- [HOW TO COMPLETE THIS TASK]
The response must match the data below exactly, line for line.

(Saved entries)
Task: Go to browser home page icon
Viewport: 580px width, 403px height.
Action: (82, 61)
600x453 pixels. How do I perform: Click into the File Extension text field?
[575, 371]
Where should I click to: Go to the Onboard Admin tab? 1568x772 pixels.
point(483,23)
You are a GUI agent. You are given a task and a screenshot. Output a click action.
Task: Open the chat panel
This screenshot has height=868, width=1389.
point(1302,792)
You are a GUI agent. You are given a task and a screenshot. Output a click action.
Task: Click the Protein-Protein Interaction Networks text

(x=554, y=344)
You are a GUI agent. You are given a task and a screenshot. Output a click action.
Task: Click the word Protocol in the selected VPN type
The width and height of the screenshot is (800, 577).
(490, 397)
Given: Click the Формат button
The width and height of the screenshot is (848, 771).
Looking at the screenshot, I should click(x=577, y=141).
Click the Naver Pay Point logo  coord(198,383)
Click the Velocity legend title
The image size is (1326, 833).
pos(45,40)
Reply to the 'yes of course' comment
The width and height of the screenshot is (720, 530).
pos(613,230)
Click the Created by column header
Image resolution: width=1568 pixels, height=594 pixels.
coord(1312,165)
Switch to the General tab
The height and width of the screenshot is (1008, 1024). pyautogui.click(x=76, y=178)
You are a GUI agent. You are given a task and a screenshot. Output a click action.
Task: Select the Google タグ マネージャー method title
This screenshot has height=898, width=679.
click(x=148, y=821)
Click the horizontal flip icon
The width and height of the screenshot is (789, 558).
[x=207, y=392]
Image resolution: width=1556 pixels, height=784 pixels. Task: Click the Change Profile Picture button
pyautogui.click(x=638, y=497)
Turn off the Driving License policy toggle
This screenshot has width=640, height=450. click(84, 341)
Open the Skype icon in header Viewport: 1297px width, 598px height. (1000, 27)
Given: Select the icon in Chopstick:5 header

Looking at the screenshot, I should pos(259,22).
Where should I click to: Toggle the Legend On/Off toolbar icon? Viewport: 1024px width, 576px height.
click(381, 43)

- [REPLY TO THE TASK]
Task: Go to browser home page icon
Viewport: 580px width, 403px height.
Action: (82, 61)
600x453 pixels. How do I perform: Click into the File Extension text field?
[575, 371]
Where should I click to: Go to the Onboard Admin tab? 1568x772 pixels.
point(483,23)
You are a GUI agent. You are given a task and a screenshot. Output a click action.
Task: Open the chat panel
This screenshot has height=868, width=1389.
point(1302,792)
You are a GUI agent. You are given a task and a screenshot. Output a click action.
Task: Click the Protein-Protein Interaction Networks text

(x=554, y=344)
You are a GUI agent. You are given a task and a screenshot. Output a click action.
Task: Click the word Protocol in the selected VPN type
The width and height of the screenshot is (800, 577).
(490, 397)
Given: Click the Формат button
The width and height of the screenshot is (848, 771).
Looking at the screenshot, I should click(x=577, y=141).
Click the Naver Pay Point logo  coord(198,383)
Click the Velocity legend title
The image size is (1326, 833).
pos(45,40)
Reply to the 'yes of course' comment
The width and height of the screenshot is (720, 530).
pos(613,230)
Click the Created by column header
Image resolution: width=1568 pixels, height=594 pixels.
coord(1312,165)
Switch to the General tab
The height and width of the screenshot is (1008, 1024). pyautogui.click(x=76, y=178)
You are a GUI agent. You are given a task and a screenshot. Output a click action.
Task: Select the Google タグ マネージャー method title
This screenshot has height=898, width=679.
click(x=148, y=821)
Click the horizontal flip icon
The width and height of the screenshot is (789, 558).
[x=207, y=392]
Image resolution: width=1556 pixels, height=784 pixels. Task: Click the Change Profile Picture button
pyautogui.click(x=638, y=497)
Turn off the Driving License policy toggle
This screenshot has width=640, height=450. click(84, 341)
Open the Skype icon in header Viewport: 1297px width, 598px height. (1000, 27)
Given: Select the icon in Chopstick:5 header

Looking at the screenshot, I should pos(259,22).
Where should I click to: Toggle the Legend On/Off toolbar icon? Viewport: 1024px width, 576px height.
click(381, 43)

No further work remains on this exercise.